Reproducibility in R package building with travis and packrat

I’m using packrat to store the packages that my package depends on, as you can see in a project I’m currently working on: https://github.com/benmarwick/ktc11

I’m also using Travis-ci to alert me if I make breaking changes to my package. But each time travis builds my package, it gets the packages that I depend on from CRAN, rather than my local packrat directory. So this means I might get different package versions in my Travis build compared to my local build, which I want to avoid.

How can I configure travis (ideally with the .travis.yml) to get the package sources from my local packrat directory rather than CRAN?

It seems like this has been achieved by richfitz/wood, with this in his .travis.yml file:

env:
 USE_PACKRAT=1

and a fairly complex make/packrat.mk file which makes it all work, as well as doing other things.

Is there are simpler way?
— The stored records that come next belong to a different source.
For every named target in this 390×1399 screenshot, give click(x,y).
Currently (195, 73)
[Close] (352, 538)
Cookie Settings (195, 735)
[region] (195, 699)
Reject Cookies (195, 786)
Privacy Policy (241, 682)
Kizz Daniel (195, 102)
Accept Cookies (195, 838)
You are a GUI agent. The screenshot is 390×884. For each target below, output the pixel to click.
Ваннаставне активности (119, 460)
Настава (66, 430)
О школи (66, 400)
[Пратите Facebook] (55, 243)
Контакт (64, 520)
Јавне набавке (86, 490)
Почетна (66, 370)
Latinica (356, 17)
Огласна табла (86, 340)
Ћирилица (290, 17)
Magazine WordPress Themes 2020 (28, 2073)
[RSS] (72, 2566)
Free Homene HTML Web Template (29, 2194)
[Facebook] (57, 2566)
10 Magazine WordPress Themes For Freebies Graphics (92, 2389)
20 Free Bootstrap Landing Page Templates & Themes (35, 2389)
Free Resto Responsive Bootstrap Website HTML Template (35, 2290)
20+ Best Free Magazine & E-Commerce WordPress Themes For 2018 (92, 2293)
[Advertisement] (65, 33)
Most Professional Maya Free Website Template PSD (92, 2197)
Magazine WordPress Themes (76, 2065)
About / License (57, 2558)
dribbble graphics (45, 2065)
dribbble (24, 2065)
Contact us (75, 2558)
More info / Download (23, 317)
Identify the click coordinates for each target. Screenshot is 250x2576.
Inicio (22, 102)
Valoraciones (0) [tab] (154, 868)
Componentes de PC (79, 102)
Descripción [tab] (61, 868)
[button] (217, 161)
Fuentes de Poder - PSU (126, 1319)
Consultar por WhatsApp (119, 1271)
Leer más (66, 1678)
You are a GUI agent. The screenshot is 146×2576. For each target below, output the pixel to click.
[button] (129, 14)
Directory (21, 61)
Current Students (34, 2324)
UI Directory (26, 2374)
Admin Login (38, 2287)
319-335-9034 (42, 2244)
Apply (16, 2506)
I’ve cross-posted this question at stack overflow (though it’s more of a devops question than a coding question) and at the Travis-CI issue tracker. I’m hoping someone in the rOpenSci community might have already solved this problem.

1 Like

Good question @benmarwick

@maelle @richfitz @cboettig @noamross perhaps you have some thoughts on this issue?

I haven’t run into this yet, but that sure does seem complicated.

Pinging folks in slack to see if can get some help from there

After much trial and error and further reading, it seems that this will do it, with a .travis.yml file like this:

# R for travis: see documentation at https://docs.travis-ci.com/user/languages/r

language: R
sudo: false
cache: packages
install:
  - R -e "0" --args --bootstrap-packrat
warnings_are_errors: false

The key lines in the above file are:

install:
  - R -e "0" --args --bootstrap-packrat

This will start R, and builds the R packages in the local packrat directory so that they are available in the Travis machine.

After that, travis will continue and attempt to build the package, and will not need contact CRAN to get the dependencies because they are already available (assuming packrat is working as expected).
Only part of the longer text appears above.